In case you are unaware, when your immune system is compromised that means even if you were vaccinated for the disease it no longer matters, you are at risk because your immune system does not work the way it is supposed to.

It got so many comments, one person in particular told me I should stay inside my house forever. (Thanks for that lady, I wasn’t starting a fight I was just sharing my personal opinion.) Not once did I name call a person, call them stupid or an idiot or say that their opinion was not valid. Other people did, some were very rude actually and I get that you can be passionate about a subject but if you follow my blog than you know that I want to be a better example for my kids on how we should treat people and I do try to live what I am preaching to my kids.

Another person pointed out, rightly, that I did not choose to have the immune system I am currently blessed with, and the chemo medication I take to keep it from eating my brain. (I am paraphrasing here because I didn’t share why my immune system was compromised or that I take chemo medication.)

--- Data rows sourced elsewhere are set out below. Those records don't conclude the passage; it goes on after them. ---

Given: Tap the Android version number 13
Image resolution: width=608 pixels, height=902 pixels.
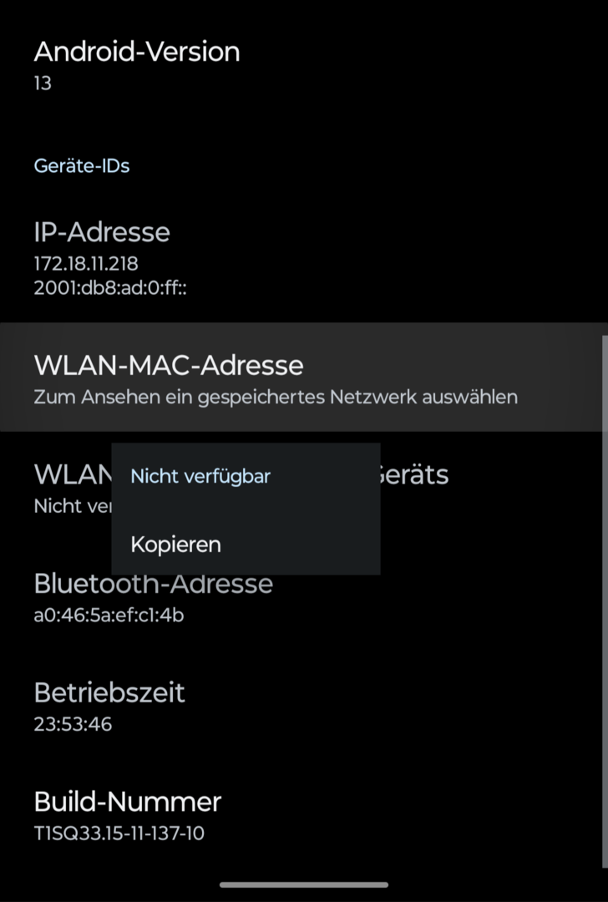Looking at the screenshot, I should tap(43, 83).
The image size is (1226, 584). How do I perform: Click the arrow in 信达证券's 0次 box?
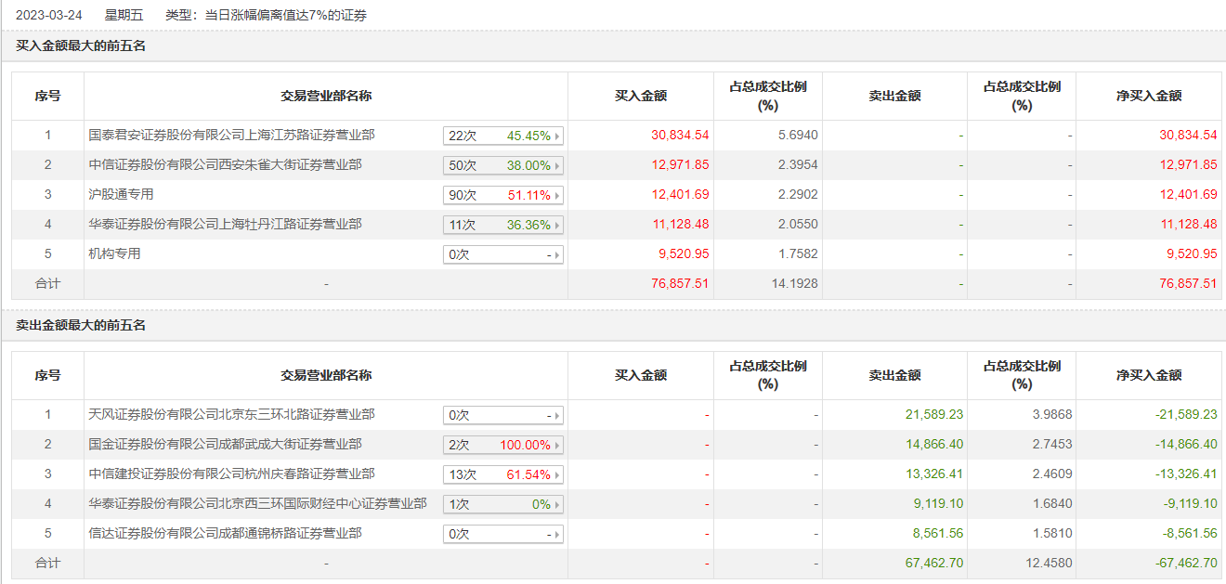[x=558, y=535]
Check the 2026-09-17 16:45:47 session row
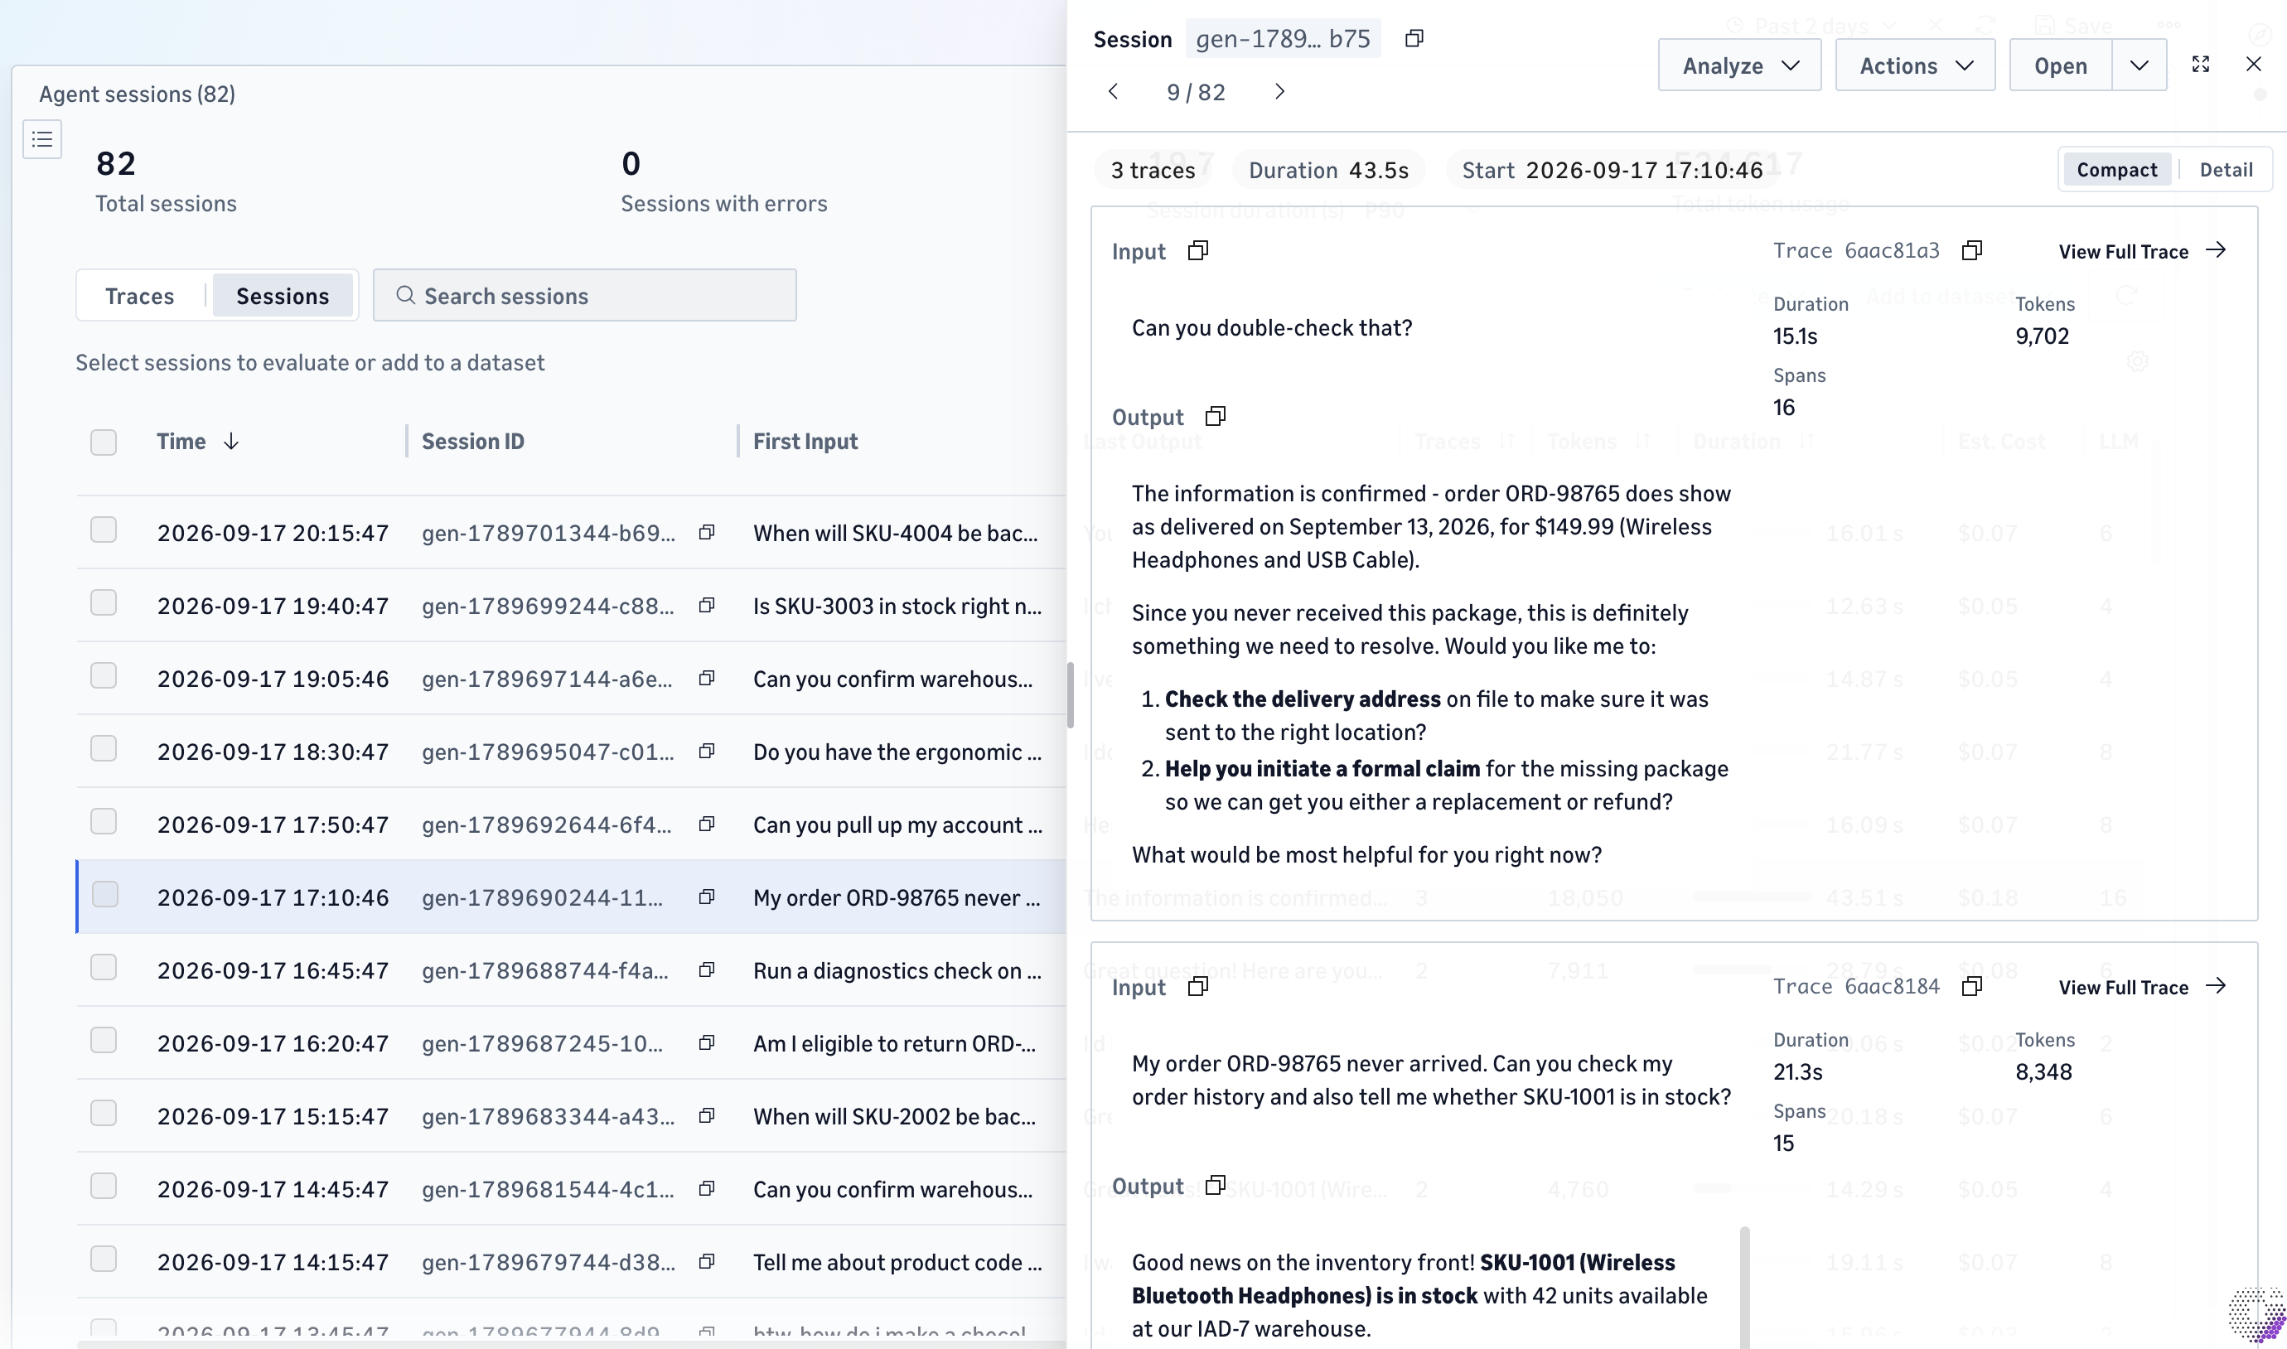 (104, 967)
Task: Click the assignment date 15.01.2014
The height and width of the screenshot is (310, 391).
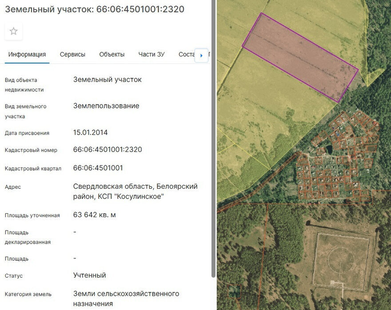Action: click(90, 132)
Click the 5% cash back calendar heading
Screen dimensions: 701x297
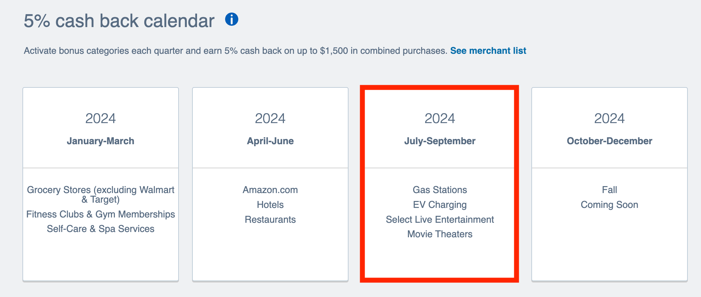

MS shows up differently for each person who has it, different medications work for different people and the severity of symptoms ranges widely. For me, MS shows up like a giant a-hole villain who is getting paid to make my life a living nightmare. There are days when I get questioned about why I have a service dog because I am walking normal, there are other days where I probably look like a total drunk and it’s obvious that I could not stand upright without him.

Now I think kids should get vaccinations, I am okay with whatever that looks like; the standard schedule, a longer schedule whichever. A kid just spent 2 months in the hospital for treatment of Tetanus for crying out loud, and I know that there are still people who believe these shots are dangerous but science says that is false, also the kid with tetanus cost $800,000 to cure. The shot is free with insurance!

Now if you are a parent who doesn’t want your child vaccinated, fine, please home school them and keep them in your house, because I just realized it’s your choice to make and people with crap immune systems should not have to worry more or become shut-ins because you don’t want to vaccinate your child.

We as people and/or parents, make choices every day, please be mindful of the entire human population when making choices. I vaccinate my dogs so they don’t get sick, my kids because I love them and want them to be as healthy as they can, myself so I don’t die of something stupid. Also, I don’t drive into oncoming traffic putting other people’s lives at risk because I think it’s a better way to drive.